Description of the task => Copy out all of the data below exactly, so that no word differs from the original.

Supplied entries =>
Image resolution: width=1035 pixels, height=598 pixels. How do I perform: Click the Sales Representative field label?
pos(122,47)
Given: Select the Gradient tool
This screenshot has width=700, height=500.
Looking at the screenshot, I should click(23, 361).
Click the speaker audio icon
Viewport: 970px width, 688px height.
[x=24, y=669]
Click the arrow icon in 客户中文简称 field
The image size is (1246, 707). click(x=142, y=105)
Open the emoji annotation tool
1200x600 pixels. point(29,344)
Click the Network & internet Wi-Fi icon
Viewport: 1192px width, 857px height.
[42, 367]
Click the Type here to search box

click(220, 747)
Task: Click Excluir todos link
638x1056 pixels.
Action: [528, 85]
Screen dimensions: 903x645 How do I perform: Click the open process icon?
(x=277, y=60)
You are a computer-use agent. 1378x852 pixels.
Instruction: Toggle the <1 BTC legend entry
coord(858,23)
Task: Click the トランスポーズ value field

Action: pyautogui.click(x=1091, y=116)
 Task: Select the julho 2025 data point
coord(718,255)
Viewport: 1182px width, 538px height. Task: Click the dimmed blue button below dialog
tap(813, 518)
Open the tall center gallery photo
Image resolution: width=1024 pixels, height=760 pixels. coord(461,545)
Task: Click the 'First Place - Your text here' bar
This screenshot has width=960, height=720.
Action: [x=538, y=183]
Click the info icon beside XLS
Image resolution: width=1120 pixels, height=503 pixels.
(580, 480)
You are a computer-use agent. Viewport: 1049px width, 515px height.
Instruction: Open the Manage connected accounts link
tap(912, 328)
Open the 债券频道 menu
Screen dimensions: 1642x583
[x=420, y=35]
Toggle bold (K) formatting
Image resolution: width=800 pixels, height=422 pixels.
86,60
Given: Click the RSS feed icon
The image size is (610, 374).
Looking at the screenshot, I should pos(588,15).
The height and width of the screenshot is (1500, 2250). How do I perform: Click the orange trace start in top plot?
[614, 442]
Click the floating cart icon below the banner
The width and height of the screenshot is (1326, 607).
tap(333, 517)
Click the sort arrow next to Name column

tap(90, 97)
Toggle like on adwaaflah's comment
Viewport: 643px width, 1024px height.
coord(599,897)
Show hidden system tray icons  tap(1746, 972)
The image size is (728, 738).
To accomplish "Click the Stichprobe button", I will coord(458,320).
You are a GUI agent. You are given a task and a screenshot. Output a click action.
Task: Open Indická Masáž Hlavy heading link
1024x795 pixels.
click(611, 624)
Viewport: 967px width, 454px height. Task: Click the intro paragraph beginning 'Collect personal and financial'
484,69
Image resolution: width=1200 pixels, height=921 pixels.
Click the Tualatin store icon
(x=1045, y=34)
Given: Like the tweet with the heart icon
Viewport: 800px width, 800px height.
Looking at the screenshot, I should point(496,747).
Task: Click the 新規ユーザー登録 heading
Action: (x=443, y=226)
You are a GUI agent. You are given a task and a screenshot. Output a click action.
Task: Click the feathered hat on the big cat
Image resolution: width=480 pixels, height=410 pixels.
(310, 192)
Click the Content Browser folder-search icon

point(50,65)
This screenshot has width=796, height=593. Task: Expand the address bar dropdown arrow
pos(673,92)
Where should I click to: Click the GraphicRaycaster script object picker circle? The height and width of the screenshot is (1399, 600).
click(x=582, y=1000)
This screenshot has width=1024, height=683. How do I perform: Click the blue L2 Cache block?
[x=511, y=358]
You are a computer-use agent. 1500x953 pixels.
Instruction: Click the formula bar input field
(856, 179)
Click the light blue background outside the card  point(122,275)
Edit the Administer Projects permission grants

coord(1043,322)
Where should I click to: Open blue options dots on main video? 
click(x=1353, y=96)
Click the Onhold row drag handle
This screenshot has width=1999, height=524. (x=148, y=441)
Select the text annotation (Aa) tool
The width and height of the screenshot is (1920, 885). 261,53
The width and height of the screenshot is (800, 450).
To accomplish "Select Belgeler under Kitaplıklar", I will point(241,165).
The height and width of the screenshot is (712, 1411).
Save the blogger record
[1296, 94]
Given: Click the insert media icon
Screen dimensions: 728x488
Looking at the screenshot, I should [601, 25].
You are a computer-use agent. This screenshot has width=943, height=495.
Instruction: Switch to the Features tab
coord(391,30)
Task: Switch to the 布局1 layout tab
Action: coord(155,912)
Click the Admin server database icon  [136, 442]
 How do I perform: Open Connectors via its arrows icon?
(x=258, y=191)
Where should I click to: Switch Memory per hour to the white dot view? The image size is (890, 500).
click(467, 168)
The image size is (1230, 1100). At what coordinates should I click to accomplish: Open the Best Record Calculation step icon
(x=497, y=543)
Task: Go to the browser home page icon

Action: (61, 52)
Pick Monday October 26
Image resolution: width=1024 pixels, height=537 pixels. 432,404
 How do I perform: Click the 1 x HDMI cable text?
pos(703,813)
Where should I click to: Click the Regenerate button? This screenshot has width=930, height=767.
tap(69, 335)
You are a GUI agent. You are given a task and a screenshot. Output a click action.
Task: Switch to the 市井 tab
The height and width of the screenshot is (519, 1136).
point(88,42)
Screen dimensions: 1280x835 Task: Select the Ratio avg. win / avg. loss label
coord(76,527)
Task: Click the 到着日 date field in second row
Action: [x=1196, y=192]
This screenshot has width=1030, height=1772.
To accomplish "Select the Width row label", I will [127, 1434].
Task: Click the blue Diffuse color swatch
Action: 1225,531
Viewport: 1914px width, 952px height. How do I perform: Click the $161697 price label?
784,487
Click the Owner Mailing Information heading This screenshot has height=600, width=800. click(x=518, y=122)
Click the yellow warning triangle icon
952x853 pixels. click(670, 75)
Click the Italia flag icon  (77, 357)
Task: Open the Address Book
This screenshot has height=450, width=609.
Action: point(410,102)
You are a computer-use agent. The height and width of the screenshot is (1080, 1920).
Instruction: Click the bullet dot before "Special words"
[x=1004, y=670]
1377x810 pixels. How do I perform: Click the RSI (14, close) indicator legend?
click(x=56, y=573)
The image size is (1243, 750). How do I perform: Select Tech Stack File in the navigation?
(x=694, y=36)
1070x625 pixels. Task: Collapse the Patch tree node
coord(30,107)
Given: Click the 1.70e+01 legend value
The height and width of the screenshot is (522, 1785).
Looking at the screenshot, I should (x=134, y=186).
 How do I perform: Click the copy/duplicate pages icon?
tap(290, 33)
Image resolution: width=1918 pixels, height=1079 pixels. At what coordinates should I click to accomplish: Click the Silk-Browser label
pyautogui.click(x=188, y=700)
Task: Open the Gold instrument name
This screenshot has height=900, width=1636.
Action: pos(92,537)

Completed task =>
Image resolution: width=1035 pixels, height=598 pixels. How do I perform: Click the Sales Representative field label?
pos(122,47)
Given: Select the Gradient tool
This screenshot has width=700, height=500.
Looking at the screenshot, I should click(23, 361).
Click the speaker audio icon
Viewport: 970px width, 688px height.
[x=24, y=669]
Click the arrow icon in 客户中文简称 field
The image size is (1246, 707). click(x=142, y=105)
Open the emoji annotation tool
1200x600 pixels. point(29,344)
Click the Network & internet Wi-Fi icon
Viewport: 1192px width, 857px height.
[42, 367]
Click the Type here to search box

click(220, 747)
Task: Click Excluir todos link
638x1056 pixels.
Action: [528, 85]
Screen dimensions: 903x645 How do I perform: Click the open process icon?
(x=277, y=60)
You are a computer-use agent. 1378x852 pixels.
Instruction: Toggle the <1 BTC legend entry
coord(858,23)
Task: Click the トランスポーズ value field

Action: pyautogui.click(x=1091, y=116)
 Task: Select the julho 2025 data point
coord(718,255)
Viewport: 1182px width, 538px height. Task: Click the dimmed blue button below dialog
tap(813, 518)
Open the tall center gallery photo
Image resolution: width=1024 pixels, height=760 pixels. coord(461,545)
Task: Click the 'First Place - Your text here' bar
This screenshot has width=960, height=720.
Action: [x=538, y=183]
Click the info icon beside XLS
Image resolution: width=1120 pixels, height=503 pixels.
(580, 480)
You are a computer-use agent. Viewport: 1049px width, 515px height.
Instruction: Open the Manage connected accounts link
tap(912, 328)
Open the 债券频道 menu
Screen dimensions: 1642x583
[x=420, y=35]
Toggle bold (K) formatting
Image resolution: width=800 pixels, height=422 pixels.
86,60
Given: Click the RSS feed icon
The image size is (610, 374).
Looking at the screenshot, I should pos(588,15).
The height and width of the screenshot is (1500, 2250). How do I perform: Click the orange trace start in top plot?
[614, 442]
Click the floating cart icon below the banner
The width and height of the screenshot is (1326, 607).
tap(333, 517)
Click the sort arrow next to Name column

tap(90, 97)
Toggle like on adwaaflah's comment
Viewport: 643px width, 1024px height.
coord(599,897)
Show hidden system tray icons  tap(1746, 972)
The image size is (728, 738).
To accomplish "Click the Stichprobe button", I will coord(458,320).
You are a GUI agent. You are given a task and a screenshot. Output a click action.
Task: Open Indická Masáž Hlavy heading link
1024x795 pixels.
click(611, 624)
Viewport: 967px width, 454px height. Task: Click the intro paragraph beginning 'Collect personal and financial'
484,69
Image resolution: width=1200 pixels, height=921 pixels.
Click the Tualatin store icon
(x=1045, y=34)
Given: Like the tweet with the heart icon
Viewport: 800px width, 800px height.
Looking at the screenshot, I should point(496,747).
Task: Click the 新規ユーザー登録 heading
Action: (x=443, y=226)
You are a GUI agent. You are given a task and a screenshot. Output a click action.
Task: Click the feathered hat on the big cat
Image resolution: width=480 pixels, height=410 pixels.
(310, 192)
Click the Content Browser folder-search icon

point(50,65)
This screenshot has width=796, height=593. Task: Expand the address bar dropdown arrow
pos(673,92)
Where should I click to: Click the GraphicRaycaster script object picker circle? The height and width of the screenshot is (1399, 600).
click(x=582, y=1000)
This screenshot has width=1024, height=683. How do I perform: Click the blue L2 Cache block?
[x=511, y=358]
You are a computer-use agent. 1500x953 pixels.
Instruction: Click the formula bar input field
(856, 179)
Click the light blue background outside the card  point(122,275)
Edit the Administer Projects permission grants

coord(1043,322)
Where should I click to: Open blue options dots on main video? 
click(x=1353, y=96)
Click the Onhold row drag handle
This screenshot has width=1999, height=524. (x=148, y=441)
Select the text annotation (Aa) tool
The width and height of the screenshot is (1920, 885). 261,53
The width and height of the screenshot is (800, 450).
To accomplish "Select Belgeler under Kitaplıklar", I will point(241,165).
The height and width of the screenshot is (712, 1411).
Save the blogger record
[1296, 94]
Given: Click the insert media icon
Screen dimensions: 728x488
Looking at the screenshot, I should [601, 25].
You are a computer-use agent. This screenshot has width=943, height=495.
Instruction: Switch to the Features tab
coord(391,30)
Task: Switch to the 布局1 layout tab
Action: coord(155,912)
Click the Admin server database icon  [136, 442]
 How do I perform: Open Connectors via its arrows icon?
(x=258, y=191)
Where should I click to: Switch Memory per hour to the white dot view? The image size is (890, 500).
click(467, 168)
The image size is (1230, 1100). At what coordinates should I click to accomplish: Open the Best Record Calculation step icon
(x=497, y=543)
Task: Go to the browser home page icon

Action: (61, 52)
Pick Monday October 26
Image resolution: width=1024 pixels, height=537 pixels. 432,404
 How do I perform: Click the 1 x HDMI cable text?
pos(703,813)
Where should I click to: Click the Regenerate button? This screenshot has width=930, height=767.
tap(69, 335)
You are a GUI agent. You are given a task and a screenshot. Output a click action.
Task: Switch to the 市井 tab
The height and width of the screenshot is (519, 1136).
point(88,42)
Screen dimensions: 1280x835 Task: Select the Ratio avg. win / avg. loss label
coord(76,527)
Task: Click the 到着日 date field in second row
Action: [x=1196, y=192]
This screenshot has width=1030, height=1772.
To accomplish "Select the Width row label", I will [127, 1434].
Task: Click the blue Diffuse color swatch
Action: 1225,531
Viewport: 1914px width, 952px height. How do I perform: Click the $161697 price label?
784,487
Click the Owner Mailing Information heading This screenshot has height=600, width=800. click(x=518, y=122)
Click the yellow warning triangle icon
952x853 pixels. click(670, 75)
Click the Italia flag icon  (77, 357)
Task: Open the Address Book
This screenshot has height=450, width=609.
Action: point(410,102)
You are a computer-use agent. The height and width of the screenshot is (1080, 1920).
Instruction: Click the bullet dot before "Special words"
[x=1004, y=670]
1377x810 pixels. How do I perform: Click the RSI (14, close) indicator legend?
click(x=56, y=573)
The image size is (1243, 750). How do I perform: Select Tech Stack File in the navigation?
(x=694, y=36)
1070x625 pixels. Task: Collapse the Patch tree node
coord(30,107)
Given: Click the 1.70e+01 legend value
The height and width of the screenshot is (522, 1785).
Looking at the screenshot, I should (x=134, y=186).
 How do I perform: Click the copy/duplicate pages icon?
tap(290, 33)
Image resolution: width=1918 pixels, height=1079 pixels. At what coordinates should I click to accomplish: Click the Silk-Browser label
pyautogui.click(x=188, y=700)
Task: Open the Gold instrument name
This screenshot has height=900, width=1636.
Action: pos(92,537)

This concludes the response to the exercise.